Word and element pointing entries
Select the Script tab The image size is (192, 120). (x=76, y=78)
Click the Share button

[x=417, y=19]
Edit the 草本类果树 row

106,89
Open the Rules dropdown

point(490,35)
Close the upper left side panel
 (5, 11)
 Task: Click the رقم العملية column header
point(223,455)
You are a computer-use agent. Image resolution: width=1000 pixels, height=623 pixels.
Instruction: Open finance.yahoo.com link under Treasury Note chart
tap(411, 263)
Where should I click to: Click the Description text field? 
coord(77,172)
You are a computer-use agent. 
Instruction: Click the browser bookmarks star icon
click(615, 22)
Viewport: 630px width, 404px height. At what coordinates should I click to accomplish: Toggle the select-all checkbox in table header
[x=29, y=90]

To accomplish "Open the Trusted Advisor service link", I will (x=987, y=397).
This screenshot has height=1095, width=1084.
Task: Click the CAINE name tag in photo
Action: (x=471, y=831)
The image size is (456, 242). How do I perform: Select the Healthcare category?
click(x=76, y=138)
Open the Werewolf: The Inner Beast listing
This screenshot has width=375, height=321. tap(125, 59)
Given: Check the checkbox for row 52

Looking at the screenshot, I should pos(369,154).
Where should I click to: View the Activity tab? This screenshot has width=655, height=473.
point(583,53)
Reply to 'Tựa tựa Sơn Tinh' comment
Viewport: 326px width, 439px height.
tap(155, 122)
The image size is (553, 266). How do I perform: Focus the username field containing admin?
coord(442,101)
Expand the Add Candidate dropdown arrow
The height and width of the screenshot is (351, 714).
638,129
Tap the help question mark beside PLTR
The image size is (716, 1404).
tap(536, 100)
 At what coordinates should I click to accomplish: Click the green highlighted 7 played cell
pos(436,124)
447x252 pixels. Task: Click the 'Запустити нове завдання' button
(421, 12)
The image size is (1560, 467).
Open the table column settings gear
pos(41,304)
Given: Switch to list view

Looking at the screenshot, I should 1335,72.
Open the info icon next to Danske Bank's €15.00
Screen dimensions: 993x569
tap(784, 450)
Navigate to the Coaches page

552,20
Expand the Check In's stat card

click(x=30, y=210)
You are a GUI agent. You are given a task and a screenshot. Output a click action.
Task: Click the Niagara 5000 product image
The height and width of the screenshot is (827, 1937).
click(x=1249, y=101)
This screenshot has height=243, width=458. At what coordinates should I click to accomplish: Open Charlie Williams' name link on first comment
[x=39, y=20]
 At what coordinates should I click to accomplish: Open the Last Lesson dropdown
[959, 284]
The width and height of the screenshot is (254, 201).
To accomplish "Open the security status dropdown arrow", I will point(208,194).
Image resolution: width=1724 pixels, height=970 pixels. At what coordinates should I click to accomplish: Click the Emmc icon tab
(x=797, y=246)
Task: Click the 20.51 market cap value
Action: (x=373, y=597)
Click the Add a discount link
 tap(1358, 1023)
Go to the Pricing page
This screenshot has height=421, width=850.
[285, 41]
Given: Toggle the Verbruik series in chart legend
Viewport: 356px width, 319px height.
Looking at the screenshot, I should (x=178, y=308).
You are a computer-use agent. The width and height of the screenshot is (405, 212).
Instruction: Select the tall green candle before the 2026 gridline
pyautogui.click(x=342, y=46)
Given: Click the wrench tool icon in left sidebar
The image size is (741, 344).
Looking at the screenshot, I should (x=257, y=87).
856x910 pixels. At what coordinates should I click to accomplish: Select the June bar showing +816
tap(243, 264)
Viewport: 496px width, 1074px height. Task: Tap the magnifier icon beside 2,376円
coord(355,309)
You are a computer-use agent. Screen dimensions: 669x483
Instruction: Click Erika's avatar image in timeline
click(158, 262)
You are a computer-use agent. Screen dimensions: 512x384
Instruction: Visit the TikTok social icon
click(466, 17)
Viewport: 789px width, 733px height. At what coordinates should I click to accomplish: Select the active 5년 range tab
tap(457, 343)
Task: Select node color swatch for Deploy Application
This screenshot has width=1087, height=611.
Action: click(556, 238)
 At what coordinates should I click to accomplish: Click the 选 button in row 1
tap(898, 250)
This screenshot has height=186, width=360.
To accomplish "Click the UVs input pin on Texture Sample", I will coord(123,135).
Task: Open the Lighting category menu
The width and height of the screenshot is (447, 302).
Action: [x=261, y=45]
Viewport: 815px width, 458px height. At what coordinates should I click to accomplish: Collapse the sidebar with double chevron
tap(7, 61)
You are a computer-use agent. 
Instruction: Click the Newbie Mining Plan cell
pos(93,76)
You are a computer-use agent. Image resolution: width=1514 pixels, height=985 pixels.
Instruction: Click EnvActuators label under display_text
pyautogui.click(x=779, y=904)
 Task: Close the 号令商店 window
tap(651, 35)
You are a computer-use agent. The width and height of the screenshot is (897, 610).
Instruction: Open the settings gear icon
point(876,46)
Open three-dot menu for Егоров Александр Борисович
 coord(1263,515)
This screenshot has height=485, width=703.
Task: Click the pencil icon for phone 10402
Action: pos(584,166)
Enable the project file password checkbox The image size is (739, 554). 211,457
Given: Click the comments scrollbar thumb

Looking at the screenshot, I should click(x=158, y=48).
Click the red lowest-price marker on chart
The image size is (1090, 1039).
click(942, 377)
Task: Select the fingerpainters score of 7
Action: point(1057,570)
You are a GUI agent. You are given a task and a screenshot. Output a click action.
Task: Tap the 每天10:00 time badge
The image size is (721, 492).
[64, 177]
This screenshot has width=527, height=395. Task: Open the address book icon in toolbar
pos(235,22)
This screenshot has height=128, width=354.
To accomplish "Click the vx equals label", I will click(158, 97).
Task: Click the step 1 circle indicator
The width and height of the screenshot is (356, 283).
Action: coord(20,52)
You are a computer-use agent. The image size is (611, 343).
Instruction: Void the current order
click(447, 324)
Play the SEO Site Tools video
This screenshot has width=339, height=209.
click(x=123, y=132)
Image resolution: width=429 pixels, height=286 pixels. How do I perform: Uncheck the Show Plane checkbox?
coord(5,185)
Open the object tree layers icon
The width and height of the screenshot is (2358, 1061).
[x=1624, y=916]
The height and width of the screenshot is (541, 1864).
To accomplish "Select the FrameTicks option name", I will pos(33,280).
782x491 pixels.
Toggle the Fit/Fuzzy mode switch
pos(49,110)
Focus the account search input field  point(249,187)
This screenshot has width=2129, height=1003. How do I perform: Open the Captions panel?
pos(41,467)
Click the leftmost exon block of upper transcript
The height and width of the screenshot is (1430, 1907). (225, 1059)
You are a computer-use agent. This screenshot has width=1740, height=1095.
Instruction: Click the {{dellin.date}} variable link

> Task brief
Reproduce each of the rows above, leaving every character unchanged.

> Worked solution
Select the Script tab The image size is (192, 120). (x=76, y=78)
Click the Share button

[x=417, y=19]
Edit the 草本类果树 row

106,89
Open the Rules dropdown

point(490,35)
Close the upper left side panel
 (5, 11)
 Task: Click the رقم العملية column header
point(223,455)
You are a computer-use agent. Image resolution: width=1000 pixels, height=623 pixels.
Instruction: Open finance.yahoo.com link under Treasury Note chart
tap(411, 263)
Where should I click to: Click the Description text field? 
coord(77,172)
You are a computer-use agent. 
Instruction: Click the browser bookmarks star icon
click(615, 22)
Viewport: 630px width, 404px height. At what coordinates should I click to accomplish: Toggle the select-all checkbox in table header
[x=29, y=90]

To accomplish "Open the Trusted Advisor service link", I will (x=987, y=397).
This screenshot has height=1095, width=1084.
Task: Click the CAINE name tag in photo
Action: (x=471, y=831)
The image size is (456, 242). How do I perform: Select the Healthcare category?
click(x=76, y=138)
Open the Werewolf: The Inner Beast listing
This screenshot has width=375, height=321. tap(125, 59)
Given: Check the checkbox for row 52

Looking at the screenshot, I should pos(369,154).
Where should I click to: View the Activity tab? This screenshot has width=655, height=473.
point(583,53)
Reply to 'Tựa tựa Sơn Tinh' comment
Viewport: 326px width, 439px height.
tap(155, 122)
The image size is (553, 266). How do I perform: Focus the username field containing admin?
coord(442,101)
Expand the Add Candidate dropdown arrow
The height and width of the screenshot is (351, 714).
638,129
Tap the help question mark beside PLTR
The image size is (716, 1404).
tap(536, 100)
 At what coordinates should I click to accomplish: Click the green highlighted 7 played cell
pos(436,124)
447x252 pixels. Task: Click the 'Запустити нове завдання' button
(421, 12)
The image size is (1560, 467).
Open the table column settings gear
pos(41,304)
Given: Switch to list view

Looking at the screenshot, I should 1335,72.
Open the info icon next to Danske Bank's €15.00
Screen dimensions: 993x569
tap(784, 450)
Navigate to the Coaches page

552,20
Expand the Check In's stat card

click(x=30, y=210)
You are a GUI agent. You are given a task and a screenshot. Output a click action.
Task: Click the Niagara 5000 product image
The height and width of the screenshot is (827, 1937).
click(x=1249, y=101)
This screenshot has height=243, width=458. At what coordinates should I click to accomplish: Open Charlie Williams' name link on first comment
[x=39, y=20]
 At what coordinates should I click to accomplish: Open the Last Lesson dropdown
[959, 284]
The width and height of the screenshot is (254, 201).
To accomplish "Open the security status dropdown arrow", I will point(208,194).
Image resolution: width=1724 pixels, height=970 pixels. At what coordinates should I click to accomplish: Click the Emmc icon tab
(x=797, y=246)
Task: Click the 20.51 market cap value
Action: (x=373, y=597)
Click the Add a discount link
 tap(1358, 1023)
Go to the Pricing page
This screenshot has height=421, width=850.
[285, 41]
Given: Toggle the Verbruik series in chart legend
Viewport: 356px width, 319px height.
Looking at the screenshot, I should (x=178, y=308).
You are a computer-use agent. The width and height of the screenshot is (405, 212).
Instruction: Select the tall green candle before the 2026 gridline
pyautogui.click(x=342, y=46)
Given: Click the wrench tool icon in left sidebar
The image size is (741, 344).
Looking at the screenshot, I should (x=257, y=87).
856x910 pixels. At what coordinates should I click to accomplish: Select the June bar showing +816
tap(243, 264)
Viewport: 496px width, 1074px height. Task: Tap the magnifier icon beside 2,376円
coord(355,309)
You are a computer-use agent. Screen dimensions: 669x483
Instruction: Click Erika's avatar image in timeline
click(158, 262)
You are a computer-use agent. Screen dimensions: 512x384
Instruction: Visit the TikTok social icon
click(466, 17)
Viewport: 789px width, 733px height. At what coordinates should I click to accomplish: Select the active 5년 range tab
tap(457, 343)
Task: Select node color swatch for Deploy Application
This screenshot has width=1087, height=611.
Action: click(556, 238)
 At what coordinates should I click to accomplish: Click the 选 button in row 1
tap(898, 250)
This screenshot has height=186, width=360.
To accomplish "Click the UVs input pin on Texture Sample", I will coord(123,135).
Task: Open the Lighting category menu
The width and height of the screenshot is (447, 302).
Action: [x=261, y=45]
Viewport: 815px width, 458px height. At what coordinates should I click to accomplish: Collapse the sidebar with double chevron
tap(7, 61)
You are a computer-use agent. 
Instruction: Click the Newbie Mining Plan cell
pos(93,76)
You are a computer-use agent. Image resolution: width=1514 pixels, height=985 pixels.
Instruction: Click EnvActuators label under display_text
pyautogui.click(x=779, y=904)
 Task: Close the 号令商店 window
tap(651, 35)
You are a computer-use agent. The width and height of the screenshot is (897, 610).
Instruction: Open the settings gear icon
point(876,46)
Open three-dot menu for Егоров Александр Борисович
 coord(1263,515)
This screenshot has height=485, width=703.
Task: Click the pencil icon for phone 10402
Action: pos(584,166)
Enable the project file password checkbox The image size is (739, 554). 211,457
Given: Click the comments scrollbar thumb

Looking at the screenshot, I should click(x=158, y=48).
Click the red lowest-price marker on chart
The image size is (1090, 1039).
click(942, 377)
Task: Select the fingerpainters score of 7
Action: point(1057,570)
You are a GUI agent. You are given a task and a screenshot. Output a click action.
Task: Tap the 每天10:00 time badge
The image size is (721, 492).
[64, 177]
This screenshot has width=527, height=395. Task: Open the address book icon in toolbar
pos(235,22)
This screenshot has height=128, width=354.
To accomplish "Click the vx equals label", I will click(158, 97).
Task: Click the step 1 circle indicator
The width and height of the screenshot is (356, 283).
Action: coord(20,52)
You are a computer-use agent. The image size is (611, 343).
Instruction: Void the current order
click(447, 324)
Play the SEO Site Tools video
This screenshot has width=339, height=209.
click(x=123, y=132)
Image resolution: width=429 pixels, height=286 pixels. How do I perform: Uncheck the Show Plane checkbox?
coord(5,185)
Open the object tree layers icon
The width and height of the screenshot is (2358, 1061).
[x=1624, y=916]
The height and width of the screenshot is (541, 1864).
To accomplish "Select the FrameTicks option name", I will pos(33,280).
782x491 pixels.
Toggle the Fit/Fuzzy mode switch
pos(49,110)
Focus the account search input field  point(249,187)
This screenshot has width=2129, height=1003. How do I perform: Open the Captions panel?
pos(41,467)
Click the leftmost exon block of upper transcript
The height and width of the screenshot is (1430, 1907). (225, 1059)
You are a computer-use agent. This screenshot has width=1740, height=1095.
Instruction: Click the {{dellin.date}} variable link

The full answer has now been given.